Purpose : Disruptions in retinal membrane lipid homeostasis contribute to diabetic retinopathy (DR), but no current therapies are known to target these changes. In multiple mouse models of diabetes, we find that the retina engages in unusually high levels of de novo lipid biosynthesis – a pathway that regulates membrane lipids. These increases were primarily due to over-activity of one key enzyme – fatty acid synthase (FAS). Here we tested the hypotheses that FAS activity promotes DR by reconfiguring retinal plasma membrane lipids and that this pathway could represent a novel target for DR therapy.

Methods : Using mice in models of type 1 and type 2 diabetes, or transgenic mice with elevated or reduced retinal FAS enzyme activity, we performed mass spectrometry to catalogue phospholipid species in retinal membranes derived from whole cell preparations or after gradient fractionation. After induction of either type 1 or type 2 models of diabetes in FAS gain-of-function or loss-of-function mice, we assessed DR severity by measuring dark-adapted a-wave and b-wave amplitudes, scotopic oscillatory potential (OP) timing, Müller cell reactivity, and capillary morphology.

Results : Retinal membranes derived from type 1 and type 2 models of diabetes are depleted of very long-chain polyunsaturated fatty acids and enriched in shorter, saturated species.
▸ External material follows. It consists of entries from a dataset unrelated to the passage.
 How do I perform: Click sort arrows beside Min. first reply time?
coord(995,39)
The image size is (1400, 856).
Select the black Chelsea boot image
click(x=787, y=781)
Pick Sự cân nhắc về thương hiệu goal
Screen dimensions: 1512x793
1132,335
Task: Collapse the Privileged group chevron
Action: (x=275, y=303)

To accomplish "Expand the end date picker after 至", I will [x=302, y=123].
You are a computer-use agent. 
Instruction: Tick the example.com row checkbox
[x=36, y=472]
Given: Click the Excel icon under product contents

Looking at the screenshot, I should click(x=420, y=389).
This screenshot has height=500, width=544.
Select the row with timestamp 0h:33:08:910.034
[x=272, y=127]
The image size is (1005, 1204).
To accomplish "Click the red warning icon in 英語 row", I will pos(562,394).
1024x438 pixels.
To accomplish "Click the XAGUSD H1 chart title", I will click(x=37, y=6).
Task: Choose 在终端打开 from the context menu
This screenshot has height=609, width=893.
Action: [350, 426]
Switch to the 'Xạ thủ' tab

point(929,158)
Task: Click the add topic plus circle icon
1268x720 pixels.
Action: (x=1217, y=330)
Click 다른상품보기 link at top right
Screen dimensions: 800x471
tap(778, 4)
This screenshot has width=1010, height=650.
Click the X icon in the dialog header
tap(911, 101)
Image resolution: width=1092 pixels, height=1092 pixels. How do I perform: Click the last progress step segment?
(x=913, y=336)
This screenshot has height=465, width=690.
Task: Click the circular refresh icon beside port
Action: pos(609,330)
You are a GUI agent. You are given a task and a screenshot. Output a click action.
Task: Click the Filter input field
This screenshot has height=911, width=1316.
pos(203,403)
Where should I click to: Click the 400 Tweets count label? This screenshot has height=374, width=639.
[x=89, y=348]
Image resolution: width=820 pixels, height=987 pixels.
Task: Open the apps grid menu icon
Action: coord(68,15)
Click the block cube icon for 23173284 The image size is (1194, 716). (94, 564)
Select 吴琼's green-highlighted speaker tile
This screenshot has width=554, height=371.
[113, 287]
These changes are augmented in synaptic membrane fractions. Retinal synaptic membranes derived from FAS gain-of-function mice are also enriched in shorter chain saturated fatty acids, even in the absence of diabetes. Furthermore, compared to wild type controls, scotopic OPs become delayed in these mice at earlier time points after induction of type 2 diabetes. In contrast, diabetic mice with targeted FAS haploinsufficiency in rod photoreceptors have normal FAS activity compared to healthy controls and, accordingly, have a normal retinal synaptic membrane lipid saturation index. Moreover, diabetic mice with haploinsufficiency of FAS in rods are relatively spared from a-wave and b-wave amplitude reduction, scotopic OP delay, Müller gliosis, and capillary atrophy compared to wild-type controls.

Conclusions : Excess rod FAS activity in diabetes is associated with increased saturation of retinal synaptic membrane lipids and is likely to be an early contributor to DR. Pharmacologic inhibition of rod FAS could be explored as a novel therapy for DR.

This is a 2020 ARVO Annual Meeting abstract.